» What is needed
Output the part of the article on al-Shabab recruitment in Kenya that begins at the words "With al-Shabab on" and stops after the words "and limited opportunities.", copied with no changes.

» Excerpt provided
☆ ☆ ☆ ☆ ☆
A woman cradles the head of a young patient injured in a grenade attack at a downtown bus station, at Kenyatta Hospital in Nairobi, Kenya, March 10, 2012.
A woman cradles the head of a young patient injured in a grenade attack at a downtown bus station, at Kenyatta Hospital in Nairobi, Kenya, March 10, 2012.

With al-Shabab on the retreat in the face of gains by African Union (AU) forces in Somalia, the militant group is looking for new avenues to exert control both in and outside of Somalia. The group is focused on recruiting Kenyan Muslims to revolt against, what they term, state-sponsored oppression directed against them.

Somalia’s Islamist movement al-Shabab has distanced itself from a series of grenade and bomb attacks inside Kenya, including last Saturday's deadly explosions. However the group has not stopped recruiting Kenyan youths and calling on them to carry out attacks in Kenya.

A United Nations report released last year put the number of Kenyan youths recruited by al-Shabab at as many as 500.

Some security observers say al-Shabab has taken advantage of the Kenyan youths, who many times come from a background of poverty and limited opportunities.

Sheikh Juma Ngao, the chairman of Kenya's Muslim National Advisory Council, says Muslim youths should participate in nation building instead of fighting against their own government.

“I strongly [do] not support the call [of] al-Shabab that the Kenyan youths should involve themselves to fight the government,: he said. "This call is totally out of sight. Majority of the Kenyan muslim youths are not well educated but that is not the cause to tell our youths they must stand up and fight the government of Kenya. How can they fight the government of Kenya by killing innocent people?”

Kenya has witnessed a series of grenade and bomb attacks for the last six months, killing dozens. The Kenyan government has blamed al-Shabab.

Ngao calls on youths to participate in activities that benefit them, rather than taking part in violence and the killing of innocent people.

A Muslim youth leader involved in empowering youth in his area told VOA they are victimized by the police because of a few local individuals who have joined al-Shabab and sent video messages back home.

One of those young people who joined al-Shabab, and commands 500 Kenyan youths in Somalia, is Ahmed Iman Ali, Chairman of the Muslim Youth Centre (MYC). According to the U.N. monitoring report, Ahmed Iman Ali used the community based organization openly in recruiting for al-Shabab in Kenya and making it easy for the recruits to travel to Somalia for training and then fighting in both Kenya and Somalia.
☆ ☆ ☆ ☆ ☆
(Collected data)
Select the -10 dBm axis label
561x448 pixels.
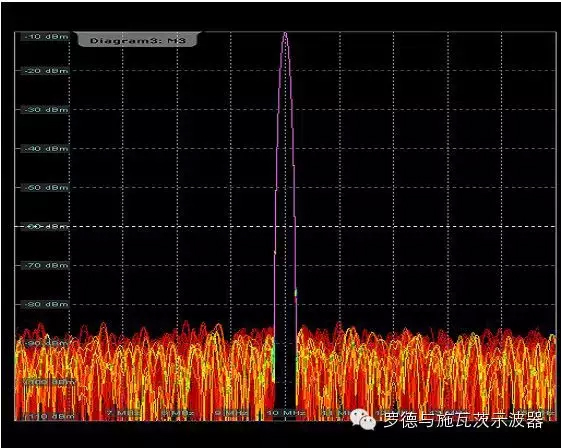tap(46, 36)
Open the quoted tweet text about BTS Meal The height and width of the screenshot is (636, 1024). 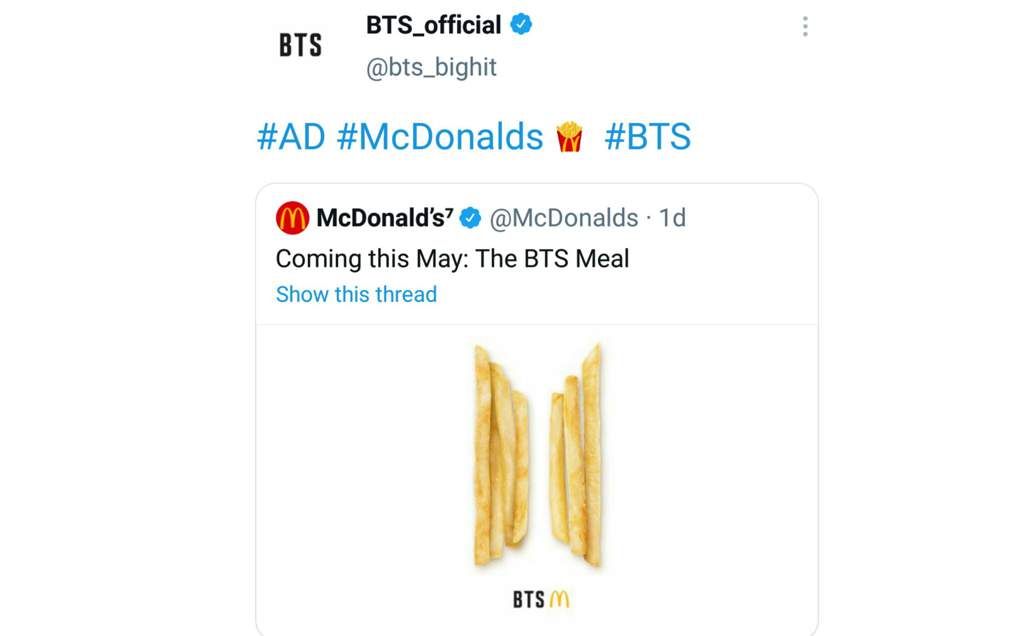[453, 259]
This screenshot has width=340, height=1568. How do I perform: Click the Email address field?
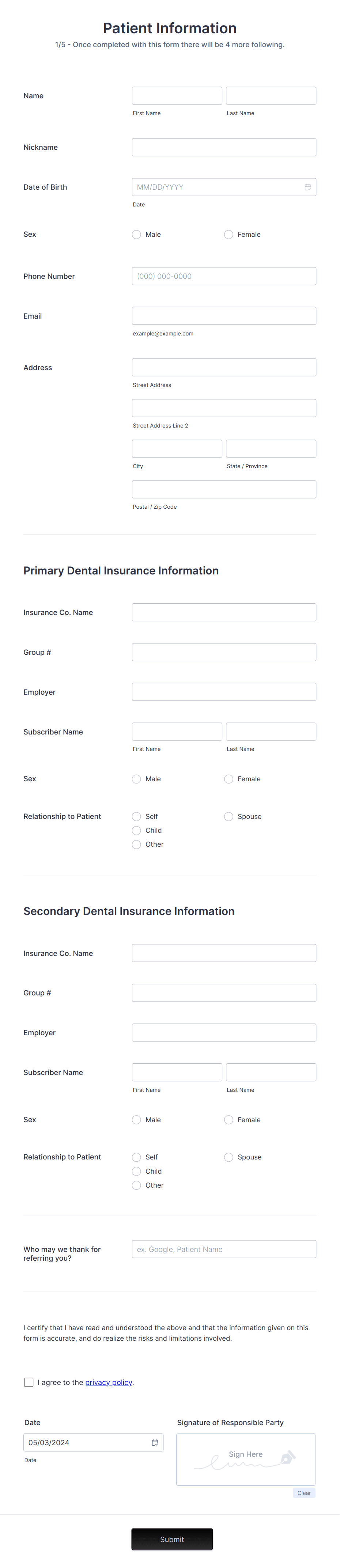click(x=224, y=315)
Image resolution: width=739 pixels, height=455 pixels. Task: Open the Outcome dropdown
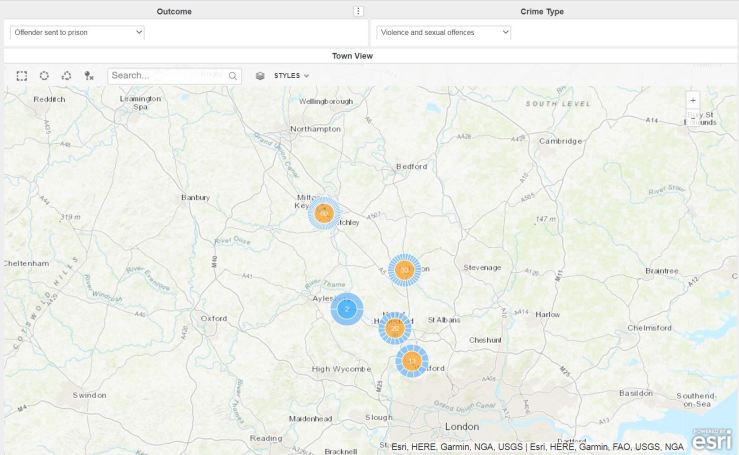point(77,33)
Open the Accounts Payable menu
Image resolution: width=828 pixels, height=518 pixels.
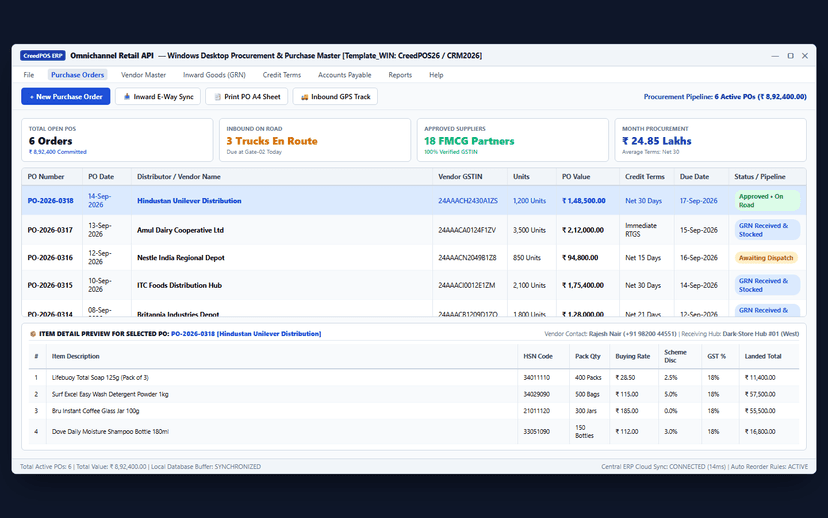pos(344,75)
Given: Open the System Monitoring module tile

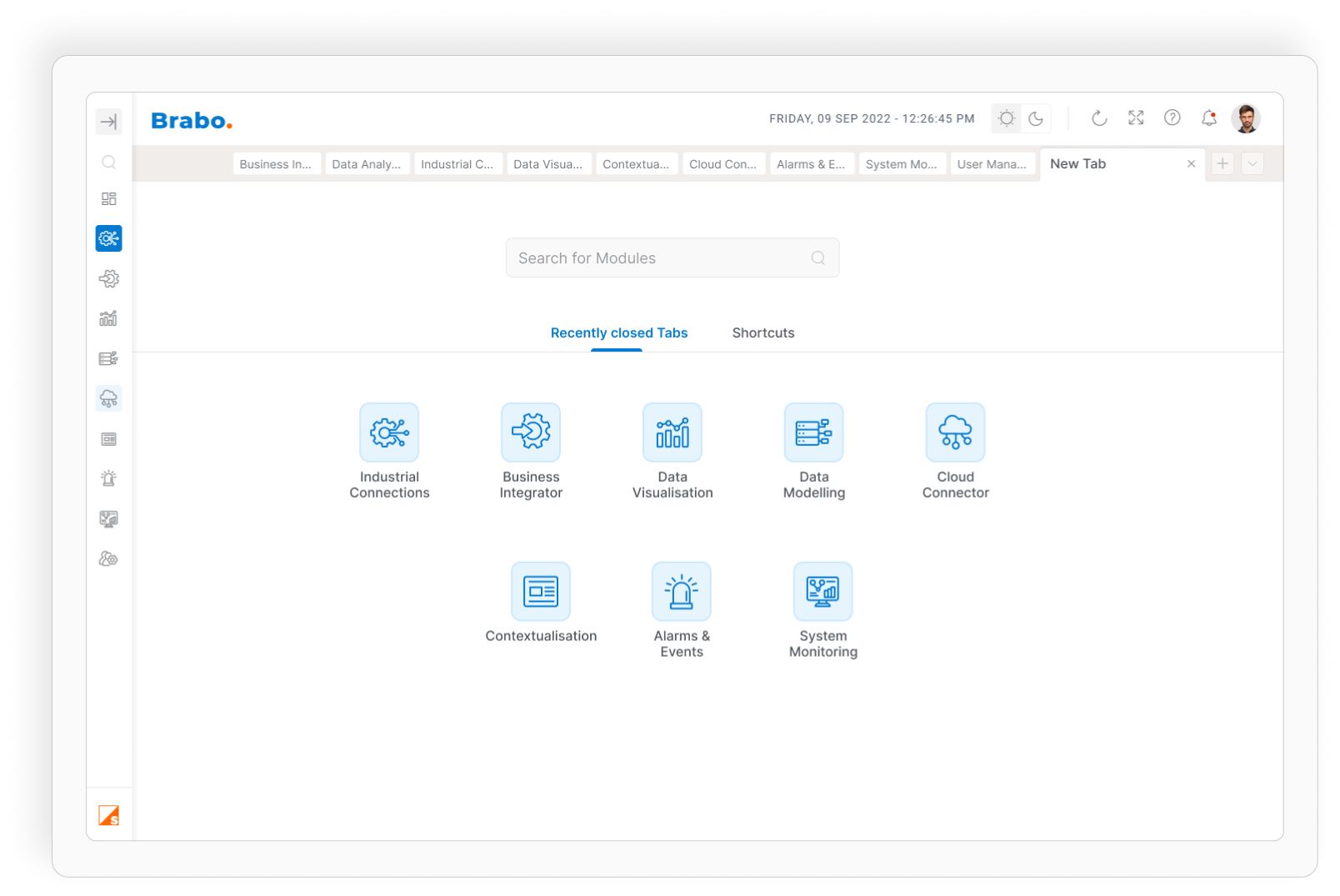Looking at the screenshot, I should tap(822, 592).
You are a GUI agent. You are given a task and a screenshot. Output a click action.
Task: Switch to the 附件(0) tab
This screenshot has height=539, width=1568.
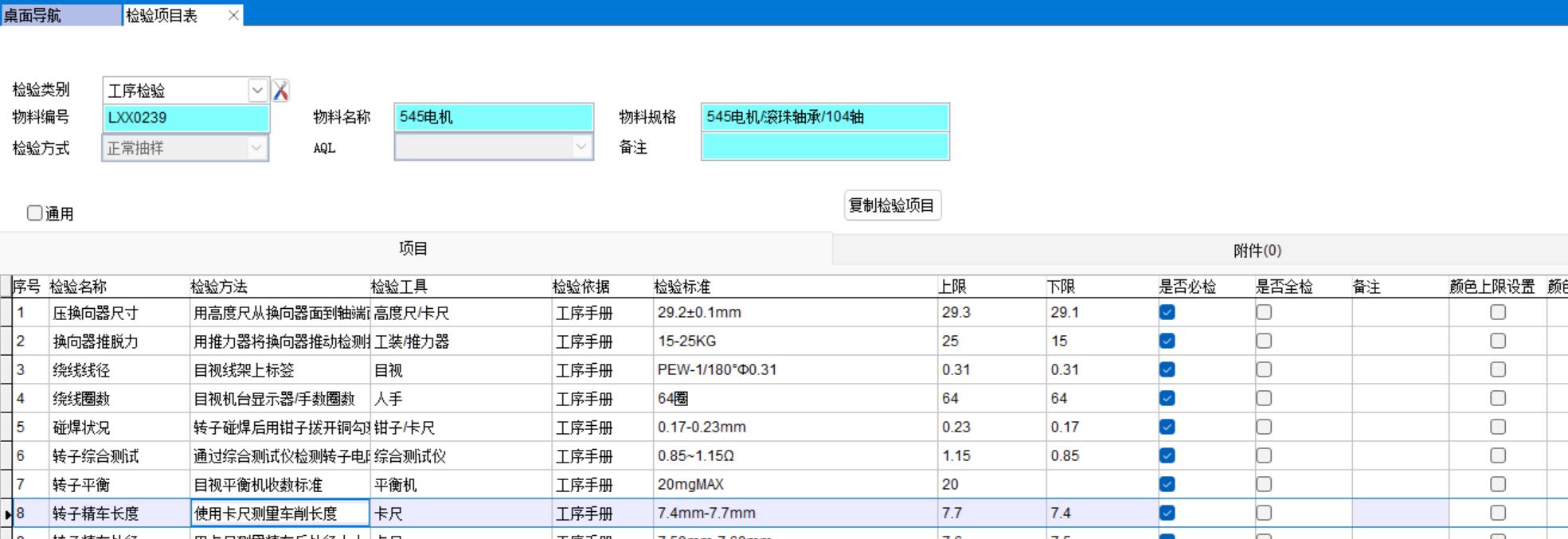tap(1256, 251)
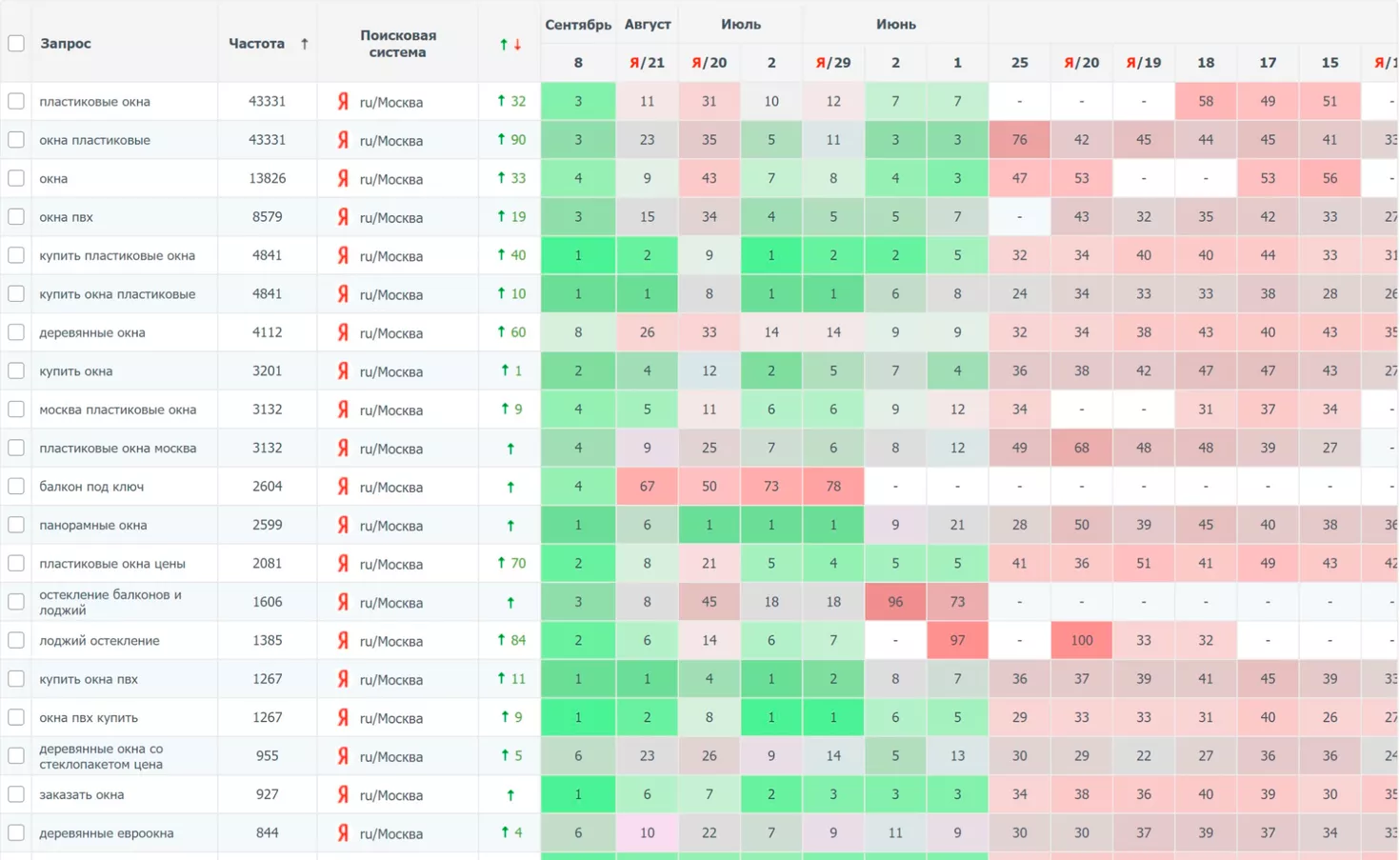Click the green up arrow in the панорамные окна row
The image size is (1400, 860).
(510, 526)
☆ ☆ ☆ ☆ ☆
» Output for this task
With al-Shabab on the retreat in the face of gains by African Union (AU) forces in Somalia, the militant group is looking for new avenues to exert control both in and outside of Somalia. The group is focused on recruiting Kenyan Muslims to revolt against, what they term, state-sponsored oppression directed against them.

Somalia’s Islamist movement al-Shabab has distanced itself from a series of grenade and bomb attacks inside Kenya, including last Saturday's deadly explosions. However the group has not stopped recruiting Kenyan youths and calling on them to carry out attacks in Kenya.

A United Nations report released last year put the number of Kenyan youths recruited by al-Shabab at as many as 500.

Some security observers say al-Shabab has taken advantage of the Kenyan youths, who many times come from a background of poverty and limited opportunities.